══ EXERCISE DATA ══

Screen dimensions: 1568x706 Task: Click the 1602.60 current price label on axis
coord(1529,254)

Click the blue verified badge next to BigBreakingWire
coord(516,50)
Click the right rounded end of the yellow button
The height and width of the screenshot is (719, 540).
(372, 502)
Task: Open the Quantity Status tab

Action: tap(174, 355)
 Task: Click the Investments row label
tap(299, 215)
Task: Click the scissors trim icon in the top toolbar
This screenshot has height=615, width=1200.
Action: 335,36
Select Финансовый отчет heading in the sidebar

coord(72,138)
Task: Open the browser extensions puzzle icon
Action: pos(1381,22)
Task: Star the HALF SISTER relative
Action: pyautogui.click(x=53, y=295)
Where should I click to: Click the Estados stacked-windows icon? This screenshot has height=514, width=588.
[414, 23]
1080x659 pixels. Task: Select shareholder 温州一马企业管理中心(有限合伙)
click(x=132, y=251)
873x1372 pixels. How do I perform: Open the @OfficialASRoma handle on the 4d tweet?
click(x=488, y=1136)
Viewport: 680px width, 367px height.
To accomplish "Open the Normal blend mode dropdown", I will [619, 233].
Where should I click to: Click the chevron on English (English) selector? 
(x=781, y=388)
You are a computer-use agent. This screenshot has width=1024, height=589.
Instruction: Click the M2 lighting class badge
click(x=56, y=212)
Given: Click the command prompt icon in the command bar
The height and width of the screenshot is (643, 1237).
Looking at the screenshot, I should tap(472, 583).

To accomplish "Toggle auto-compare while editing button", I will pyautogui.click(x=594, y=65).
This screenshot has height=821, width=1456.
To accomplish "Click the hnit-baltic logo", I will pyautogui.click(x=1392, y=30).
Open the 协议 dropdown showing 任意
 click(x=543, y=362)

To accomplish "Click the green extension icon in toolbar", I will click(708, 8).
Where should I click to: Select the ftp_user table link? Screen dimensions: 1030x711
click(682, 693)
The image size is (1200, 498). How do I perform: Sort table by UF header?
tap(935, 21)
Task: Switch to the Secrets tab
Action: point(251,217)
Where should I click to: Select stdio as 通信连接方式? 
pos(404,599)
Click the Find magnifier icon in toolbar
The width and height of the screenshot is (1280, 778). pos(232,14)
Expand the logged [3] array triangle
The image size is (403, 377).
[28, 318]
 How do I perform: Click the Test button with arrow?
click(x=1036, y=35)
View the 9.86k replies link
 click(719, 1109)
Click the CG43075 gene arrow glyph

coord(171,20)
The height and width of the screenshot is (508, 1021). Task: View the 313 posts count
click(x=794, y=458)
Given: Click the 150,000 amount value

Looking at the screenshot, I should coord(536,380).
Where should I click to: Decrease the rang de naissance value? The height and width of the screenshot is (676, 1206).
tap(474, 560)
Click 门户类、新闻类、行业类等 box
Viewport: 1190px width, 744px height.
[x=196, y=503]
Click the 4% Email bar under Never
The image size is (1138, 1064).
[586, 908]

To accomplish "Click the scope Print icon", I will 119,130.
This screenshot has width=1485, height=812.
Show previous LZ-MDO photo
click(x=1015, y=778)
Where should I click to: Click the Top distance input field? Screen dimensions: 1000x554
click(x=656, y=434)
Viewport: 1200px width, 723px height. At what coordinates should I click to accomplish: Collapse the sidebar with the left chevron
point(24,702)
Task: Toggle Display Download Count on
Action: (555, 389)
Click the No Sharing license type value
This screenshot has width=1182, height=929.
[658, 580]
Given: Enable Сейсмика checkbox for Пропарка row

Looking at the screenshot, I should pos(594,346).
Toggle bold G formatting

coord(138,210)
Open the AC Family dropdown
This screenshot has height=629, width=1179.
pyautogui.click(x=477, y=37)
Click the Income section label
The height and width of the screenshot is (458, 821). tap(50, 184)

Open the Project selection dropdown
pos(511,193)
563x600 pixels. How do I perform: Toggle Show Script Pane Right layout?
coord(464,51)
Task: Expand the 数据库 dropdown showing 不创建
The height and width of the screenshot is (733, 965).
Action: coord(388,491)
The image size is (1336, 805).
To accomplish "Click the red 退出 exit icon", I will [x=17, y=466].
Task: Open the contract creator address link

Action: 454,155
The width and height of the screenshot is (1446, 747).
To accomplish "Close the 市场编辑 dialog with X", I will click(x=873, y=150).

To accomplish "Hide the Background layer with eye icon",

═══

• ACTION ITEM: Up to and including the line with "You are a computer-use", print every line of the records from the start.

• ANSWER TO THE PROBLEM:
Screen dimensions: 1568x706 Task: Click the 1602.60 current price label on axis
coord(1529,254)

Click the blue verified badge next to BigBreakingWire
coord(516,50)
Click the right rounded end of the yellow button
The height and width of the screenshot is (719, 540).
(372, 502)
Task: Open the Quantity Status tab

Action: tap(174, 355)
 Task: Click the Investments row label
tap(299, 215)
Task: Click the scissors trim icon in the top toolbar
This screenshot has height=615, width=1200.
Action: 335,36
Select Финансовый отчет heading in the sidebar

coord(72,138)
Task: Open the browser extensions puzzle icon
Action: pos(1381,22)
Task: Star the HALF SISTER relative
Action: pyautogui.click(x=53, y=295)
Where should I click to: Click the Estados stacked-windows icon? This screenshot has height=514, width=588.
[414, 23]
1080x659 pixels. Task: Select shareholder 温州一马企业管理中心(有限合伙)
click(x=132, y=251)
873x1372 pixels. How do I perform: Open the @OfficialASRoma handle on the 4d tweet?
click(x=488, y=1136)
Viewport: 680px width, 367px height.
To accomplish "Open the Normal blend mode dropdown", I will [619, 233].
Where should I click to: Click the chevron on English (English) selector? 
(x=781, y=388)
You are a computer-use agent. This screenshot has width=1024, height=589.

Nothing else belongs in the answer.